В “Экспрессене” Бьёрн Нильссон и Агнета Плейель поставили рецензию Эллефсен под сомнение, на что она ответила статьей под заголовком “Можно ли быть рецензентом?”. Тут в спор вмешалась Мадлен Гриве, главный редактор журнала “90-е”. В двух выразительных статьях в “Афтонбладет” она обрушилась на “комнатных собачек” режиссера и на “подхалимаж” вокруг Ингмара Бергмана, который с ее точки зрения виноват как минимум в четырех мертвых и скучных постановках на королевской сцене – “Фрёкен Жюли”, “Игре снов”, “Короле Лире” и “Гамлете”. Рецензенты, по мнению Гриве, оказались досадно льстивы, и она расширила дискуссию, затронув все, связанное с персоной Ингмара Бергмана.

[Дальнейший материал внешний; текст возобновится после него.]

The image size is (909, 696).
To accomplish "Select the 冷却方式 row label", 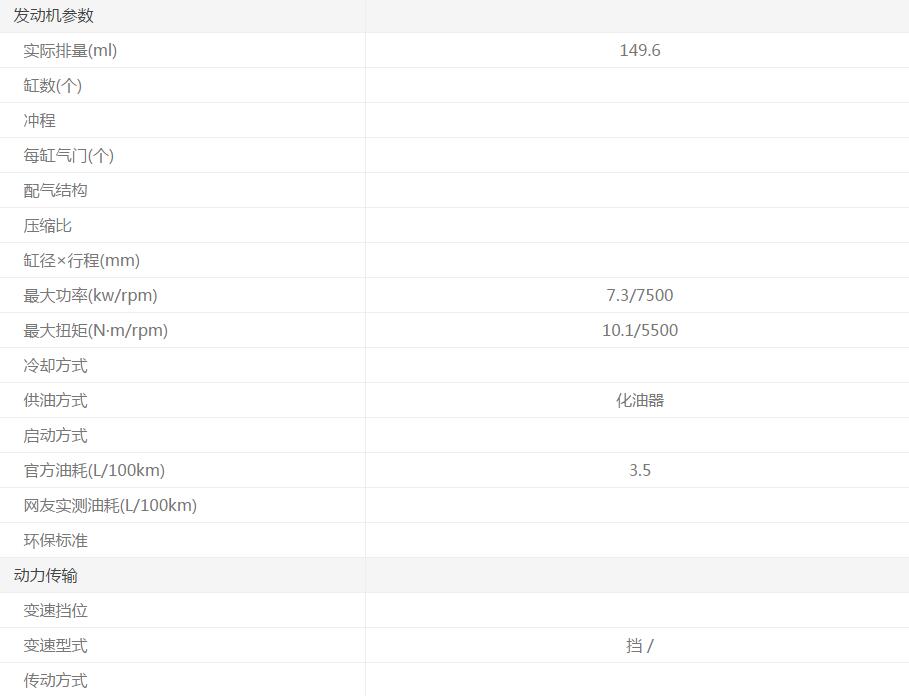I will (56, 366).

Оба критика Бергмана в свою очередь стали объектами массированной враждебной кампании. Однажды ночью Туве Эллефсен позвонил Петер Стормаре, о котором она писала, что в роли Гамлета он рисовался заносчивостью и иронией, но в конечном счете производил лишь “утомительное, однообразное, а местами вопиюще мелодраматичное” впечатление. Такое безнаказанно не пишут. В довершение всего Стормаре выглядел на сцене как сам Бергман, в шапке с кисточкой и кожаной куртке, да еще и заимствовал у режиссера язык тела, и звонил он в ярости: “Если попробуешь подойти ко мне ближе чем на десять метров, я с тобой разделаюсь”.
Эллефсен пришлось услышать столько ругани по поводу своей рецензии, что в результате она и ее муж Пер Люсандер потеряли кое-кого из близких друзей. Эллефсен допускала, что актер, быть может исполняющий главную роль своей жизни, но получающий на нее плохие рецензии, отбивается любыми способами, и не стала заявлять в полицию, что Стормаре грозил ее убить. Однако она попросила свое начальство связаться с Драматическим театром и сообщить, что один из актеров театра угрожал рецензентке. Ее муж Пер рассказал об инциденте тогдашнему руководителю театра Ларсу Лёфгрену, но извинений не последовало, и дело сдали в архив. Лёфгрен полагал, что как руководитель Драматического он не имеет касательства к действиям своих актеров за пределами театра, от актера можно ожидать реакции на плохие и субъективные рецензии, критик попросту должен с этим мириться, Эллефсен следовало бы обратиться в полицию, если она считала, что ей угрожают, но, с другой стороны, беспокоиться совершенно не о чем, поскольку Стормаре самый мирный человек на свете.
Позднее Ингмар Бергман пригласил супругов Эллефсен и Люсандера на Форё, что они восприняли как своего рода примирительный жест. Но приглашение режиссера отклонили. Пер Люсандер понимал, что если они примут приглашение, то окажутся пойманными в его сети, совершенно беззащитные на острове посреди моря.